Her intense religiosity, unorthodox views and disregard of all sects drew both persecution and followers. Much of the criticism levelled at her was because she was acting as a spiritual leader of a largely male group, many of them married men. They included merchants, craftsmen, doctors (such as Steven Blankaart), painters, rentiers, clerics and scholars (such as Robert Boyle, who had her work translated into English), and Comenius, who invited her to his deathbed. Subsequently, she gained the support of Jan Swammerdam, who was in a spiritual crisis and did not fully trust her, and the owner of Nyenrode Castle, Johan Ortt.

In 1671, she inherited a portion of the island of Nordstrand, not far from Husum, from De Cort, who left large debts after his death. There, she moved with a few followers and started a commune. She set up a printing press and carried on attracting controversy, calling herself the "new Eve" until her press was confiscated by the local government. She then fled to Husum, in an area then known for its religious tolerance and freedom.

Setting up another printing press, Bourignon and her followers distributed her writings at fairs and annual markets. In 1675 Jan Swammerdam visited the community. He had burned his study of the silkworm on her advice. Swammerdam traveled to Copenhagen to visit the mother of Nicolaus Steno, and immediately returned to Amsterdam. He failed to finish his work The Book of Nature, which was full of mystical poems and phrases.

The community, consisting of six wealthy and educated persons, failed when the only other woman refrained from further service. The printing press was confiscated by the Lutheran government. Bourignon was accused of witchcraft and so hurriedly departed to Hamburg. Her stay there was brief; opposition from the Lutheran clergy there forced her to move to East-Friesland, accompanied by Pierre Poiret. There, she attempted to found a hospital in the outbuildings of a chateau in Lütetsburg. But by then she was losing much of her support and so decided to return to Amsterdam. On her way there, she fell ill and was stranded in Franeker, Friesland, where she died on 30 October 1680.

==Legacy==
After her death, most of her followers drifted away; a small group remained who edited and circulated her unpublished writings. In 1686, her collected works were published in 19 volumes by the Amsterdam publisher John Wetstein. Finally a large part of her manuscripts ended up at the Aalmoezeniersweeshuis (Orphanage) and the Remonstrant Congregation of Amsterdam through Volckert van de Velde. The entire collection now rests in the library of the University of Amsterdam.

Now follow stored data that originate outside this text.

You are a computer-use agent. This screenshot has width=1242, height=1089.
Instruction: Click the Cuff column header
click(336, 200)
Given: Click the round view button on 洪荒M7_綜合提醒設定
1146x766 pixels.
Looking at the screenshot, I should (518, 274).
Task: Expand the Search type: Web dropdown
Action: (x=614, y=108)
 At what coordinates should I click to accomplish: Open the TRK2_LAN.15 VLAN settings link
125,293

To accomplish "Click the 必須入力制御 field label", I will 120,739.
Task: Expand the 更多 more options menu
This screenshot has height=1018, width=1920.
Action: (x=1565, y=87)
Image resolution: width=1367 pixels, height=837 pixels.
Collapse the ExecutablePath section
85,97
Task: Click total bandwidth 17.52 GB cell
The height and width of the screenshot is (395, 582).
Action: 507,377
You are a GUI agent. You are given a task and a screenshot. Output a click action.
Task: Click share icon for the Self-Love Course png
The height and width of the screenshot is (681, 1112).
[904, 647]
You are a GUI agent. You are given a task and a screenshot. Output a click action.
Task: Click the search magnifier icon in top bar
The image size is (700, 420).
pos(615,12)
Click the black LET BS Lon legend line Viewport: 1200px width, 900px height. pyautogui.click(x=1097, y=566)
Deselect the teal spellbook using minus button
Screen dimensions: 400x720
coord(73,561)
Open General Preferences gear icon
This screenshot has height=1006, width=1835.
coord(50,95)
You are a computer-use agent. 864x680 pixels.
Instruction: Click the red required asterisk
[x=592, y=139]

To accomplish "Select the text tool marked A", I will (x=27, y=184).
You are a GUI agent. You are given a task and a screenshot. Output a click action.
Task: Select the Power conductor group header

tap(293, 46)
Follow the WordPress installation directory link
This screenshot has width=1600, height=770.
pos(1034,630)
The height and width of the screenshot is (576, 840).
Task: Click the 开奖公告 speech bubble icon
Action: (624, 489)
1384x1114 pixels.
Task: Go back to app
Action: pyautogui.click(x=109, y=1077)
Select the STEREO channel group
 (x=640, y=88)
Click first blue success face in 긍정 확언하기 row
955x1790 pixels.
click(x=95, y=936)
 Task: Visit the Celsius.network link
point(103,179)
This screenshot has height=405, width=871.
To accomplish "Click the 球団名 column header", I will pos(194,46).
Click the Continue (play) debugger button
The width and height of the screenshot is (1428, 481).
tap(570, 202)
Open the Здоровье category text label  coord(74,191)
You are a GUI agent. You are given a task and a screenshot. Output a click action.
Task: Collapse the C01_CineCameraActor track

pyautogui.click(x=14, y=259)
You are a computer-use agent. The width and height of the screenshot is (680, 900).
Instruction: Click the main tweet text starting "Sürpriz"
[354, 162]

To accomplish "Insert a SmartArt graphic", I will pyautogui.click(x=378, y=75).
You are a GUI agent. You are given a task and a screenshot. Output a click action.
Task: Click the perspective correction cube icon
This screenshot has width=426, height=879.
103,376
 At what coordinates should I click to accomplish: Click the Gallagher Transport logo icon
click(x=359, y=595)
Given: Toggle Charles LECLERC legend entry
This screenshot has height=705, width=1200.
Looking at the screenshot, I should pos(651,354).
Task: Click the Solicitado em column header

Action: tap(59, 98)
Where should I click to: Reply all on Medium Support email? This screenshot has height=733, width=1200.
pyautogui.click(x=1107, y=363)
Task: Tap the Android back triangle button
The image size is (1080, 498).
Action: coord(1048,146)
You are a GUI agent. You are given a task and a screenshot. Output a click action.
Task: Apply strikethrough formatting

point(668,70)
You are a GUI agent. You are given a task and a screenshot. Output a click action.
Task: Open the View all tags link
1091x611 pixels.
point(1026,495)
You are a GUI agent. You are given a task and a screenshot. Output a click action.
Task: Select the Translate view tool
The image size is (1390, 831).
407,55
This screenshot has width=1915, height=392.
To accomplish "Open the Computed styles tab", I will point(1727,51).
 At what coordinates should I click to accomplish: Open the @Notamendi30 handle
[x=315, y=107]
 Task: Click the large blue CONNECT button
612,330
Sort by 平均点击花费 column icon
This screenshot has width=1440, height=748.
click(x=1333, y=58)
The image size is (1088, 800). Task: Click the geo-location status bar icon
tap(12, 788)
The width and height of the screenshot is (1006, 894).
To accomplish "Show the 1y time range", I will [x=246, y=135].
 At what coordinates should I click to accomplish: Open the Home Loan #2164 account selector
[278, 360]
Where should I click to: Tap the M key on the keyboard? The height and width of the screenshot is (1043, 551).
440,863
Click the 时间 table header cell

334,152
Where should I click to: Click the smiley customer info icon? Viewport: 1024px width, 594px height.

In the early 18th century, her influence was revived in Scotland (see Andrew Michael Ramsay), sufficiently to call forth several denunciations of her doctrines in the various Presbyterian general assemblies of 1701, 1709 and 1710.

==Writings==
Her writings, containing an account of her life and of her visions and opinions, were collected by her disciple, Pierre Poiret (19 vols, Amsterdam, 1679–1686), who also published her life (2 vols, 1683):
- La vie de Dam^{lle} Antoinette Bourignon. Ecrite partie par elle-méme, partie par une personne de sa connoissance, dans les Traités dont on void le tiltre a la page suivante. Amsterdam: J. Riewerts & P. Arents, 1683. The first volume of the book (pp. 137–223) contains her autobiography up to 1668.
For a critical account see Hauck, Realencylopädie (Leipzig, 1897), and Étude sur Antoinette Bourignon, by M. E. S. (Paris, 1876). Three of her works at least have been translated into English, some by Robert Boyle in an earlier stage:

- An Abridgment of the Light of the World (London, 1786)
- A Treatise of Solid Virtue (1699)
- The Restoration of the Gospel Spirit (1707).